▶ Task input
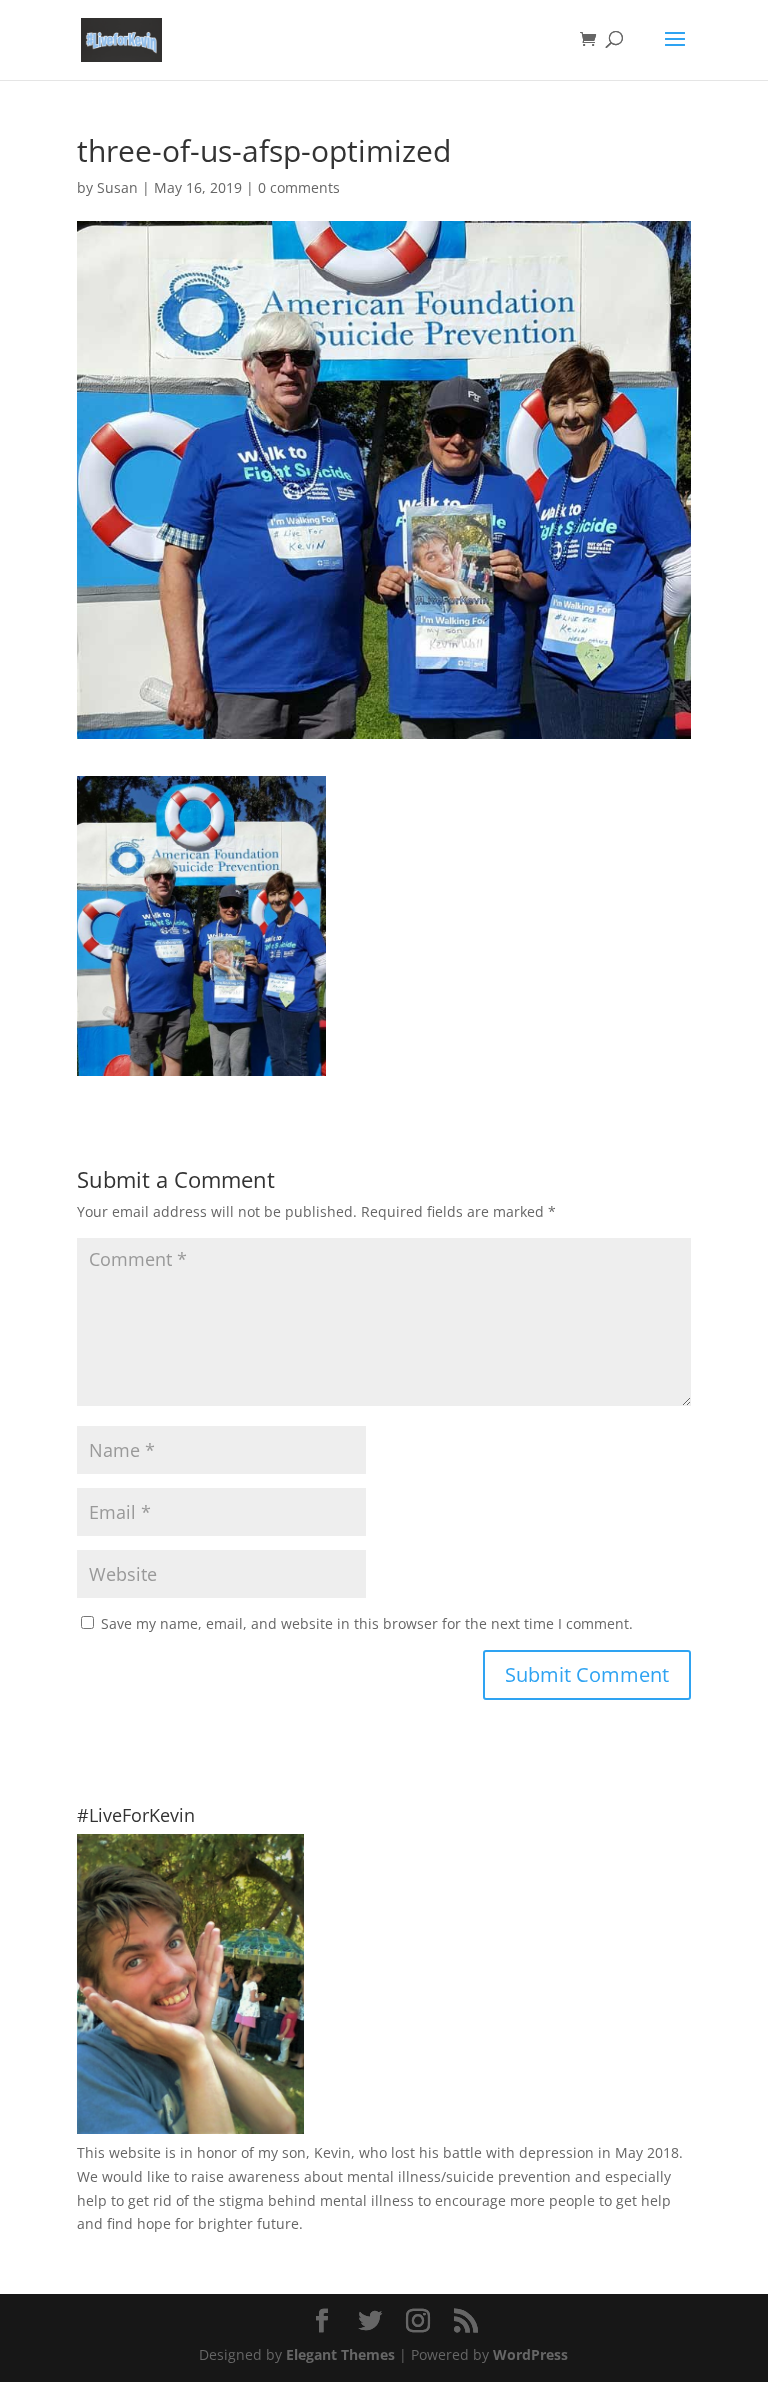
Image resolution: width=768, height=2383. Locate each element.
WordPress (530, 2354)
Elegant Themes (340, 2354)
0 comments (299, 187)
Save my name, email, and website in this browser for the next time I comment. (367, 1623)
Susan (117, 187)
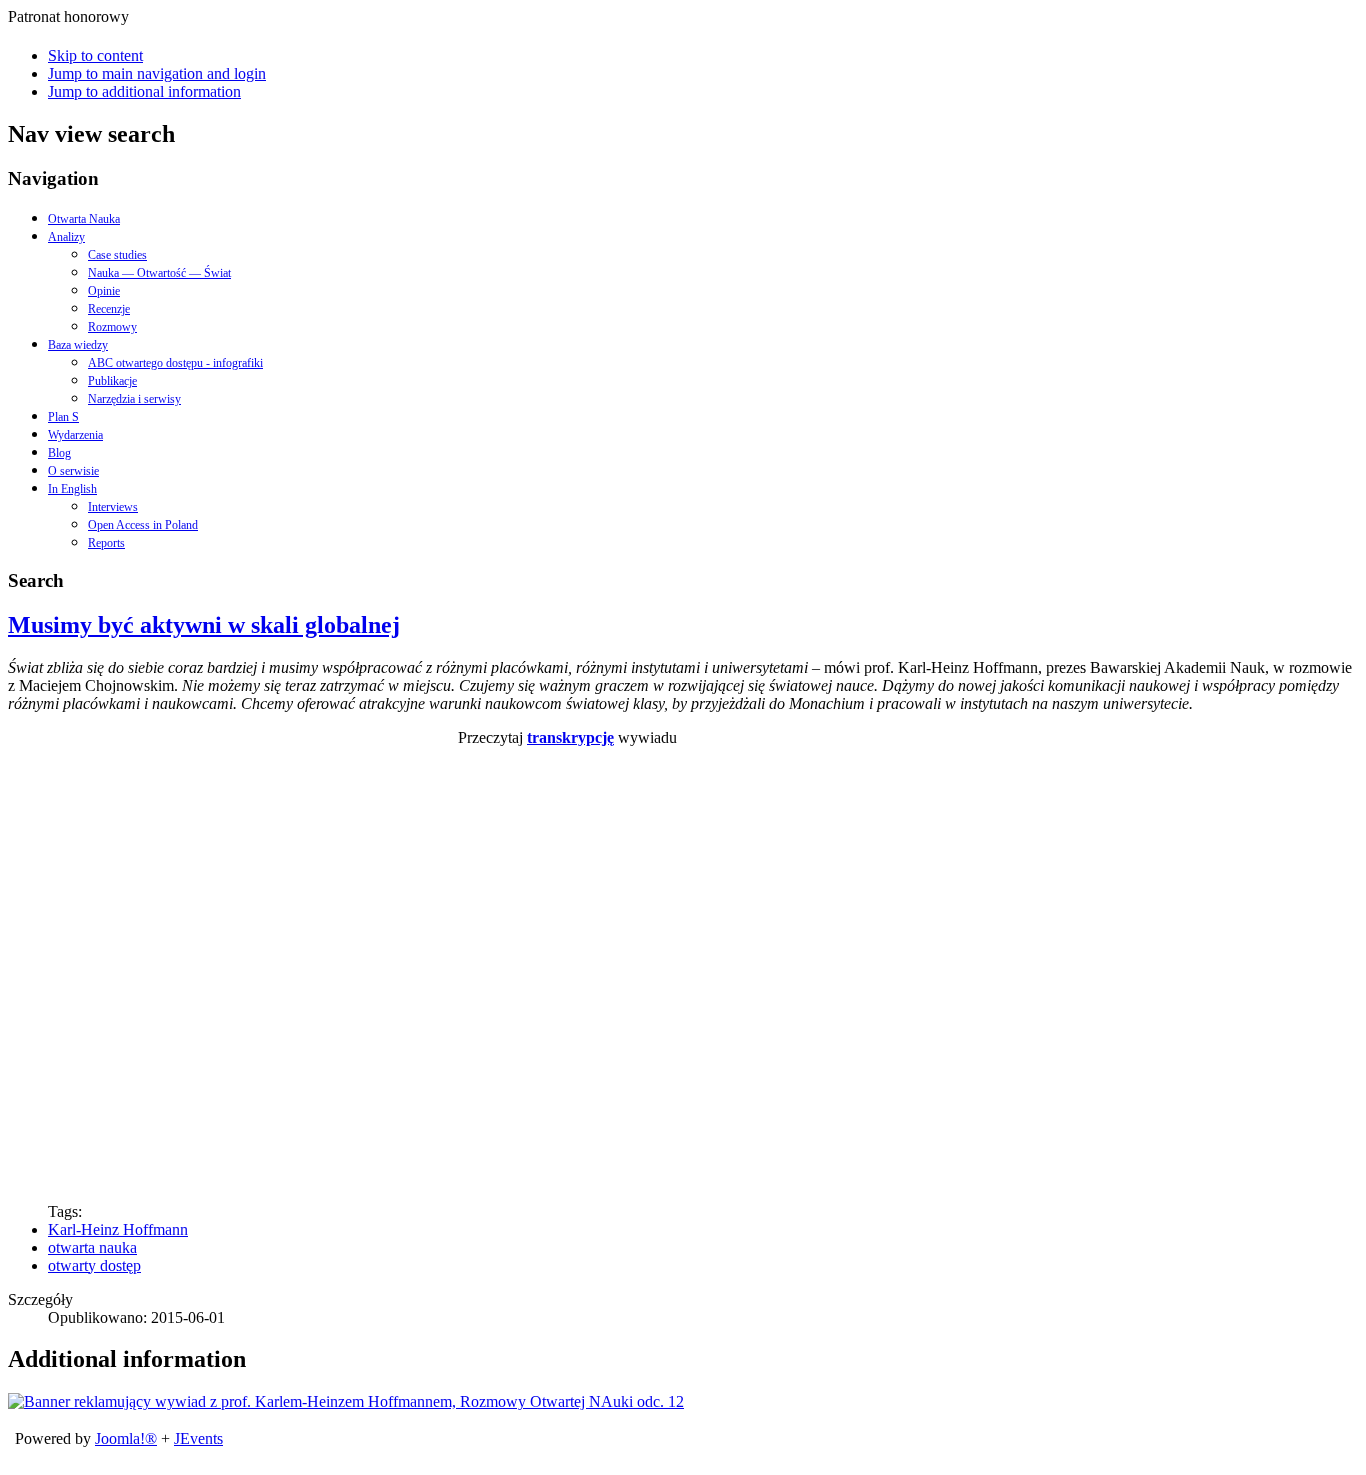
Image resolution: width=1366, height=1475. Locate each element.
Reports (106, 543)
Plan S (63, 417)
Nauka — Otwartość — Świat (159, 273)
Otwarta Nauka (84, 219)
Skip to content (95, 55)
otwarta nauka (92, 1247)
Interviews (113, 507)
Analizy (66, 237)
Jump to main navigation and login (157, 73)
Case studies (117, 255)
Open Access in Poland (143, 525)
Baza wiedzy (78, 345)
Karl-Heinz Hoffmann (118, 1229)
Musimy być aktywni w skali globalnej (204, 625)
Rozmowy (112, 327)
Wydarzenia (75, 435)
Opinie (104, 291)
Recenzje (109, 309)
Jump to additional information (144, 91)
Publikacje (112, 381)
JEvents (198, 1438)
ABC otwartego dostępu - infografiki (175, 363)
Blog (59, 453)
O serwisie (73, 471)
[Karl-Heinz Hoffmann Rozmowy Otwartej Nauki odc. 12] (346, 1401)
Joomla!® (126, 1438)
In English (72, 489)
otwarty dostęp (94, 1265)
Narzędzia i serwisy (134, 399)
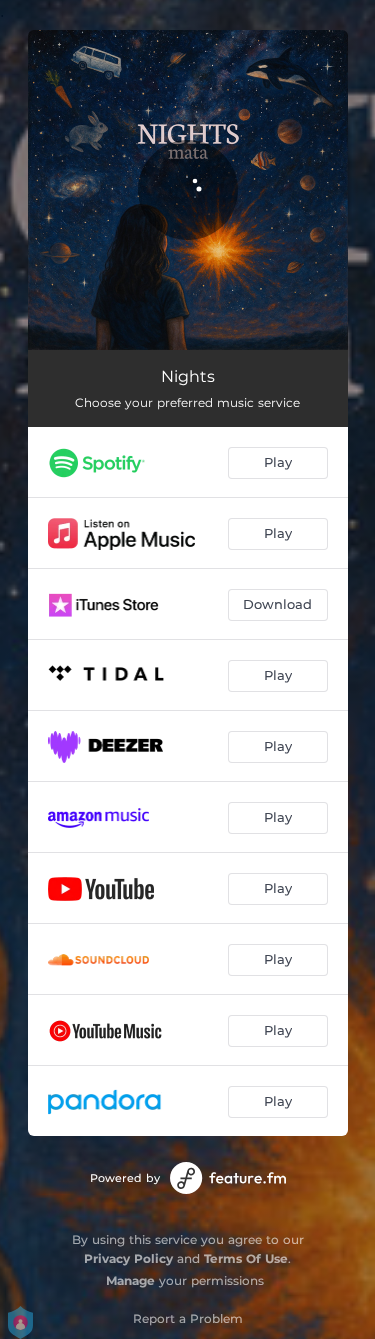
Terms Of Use (246, 1258)
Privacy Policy (128, 1258)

▶ Problem statement
What is needed is an exact repeat of every entry above, with the pictures left out.

▶ Exercise answer
Image resolution: width=768, height=2383. Locate each element.
WordPress (530, 2354)
Elegant Themes (340, 2354)
0 comments (299, 187)
Save my name, email, and website in this browser for the next time I comment. (367, 1623)
Susan (117, 187)
Image resolution: width=1366, height=1475. Locate each element.
Reports (106, 543)
Plan S (63, 417)
Nauka — Otwartość — Świat (159, 273)
Otwarta Nauka (84, 219)
Skip to content (95, 55)
otwarta nauka (92, 1247)
Interviews (113, 507)
Analizy (66, 237)
Jump to main navigation and login (157, 73)
Case studies (117, 255)
Open Access in Poland (143, 525)
Baza wiedzy (78, 345)
Karl-Heinz Hoffmann (118, 1229)
Musimy być aktywni w skali globalnej (204, 625)
Rozmowy (112, 327)
Wydarzenia (75, 435)
Opinie (104, 291)
Recenzje (109, 309)
Jump to additional information (144, 91)
Publikacje (112, 381)
JEvents (198, 1438)
ABC otwartego dostępu - infografiki (175, 363)
Blog (59, 453)
O serwisie (73, 471)
[Karl-Heinz Hoffmann Rozmowy Otwartej Nauki odc. 12] (346, 1401)
Joomla!® (126, 1438)
In English (72, 489)
otwarty dostęp (94, 1265)
Narzędzia i serwisy (134, 399)
Terms Of Use (246, 1258)
Privacy Policy (128, 1258)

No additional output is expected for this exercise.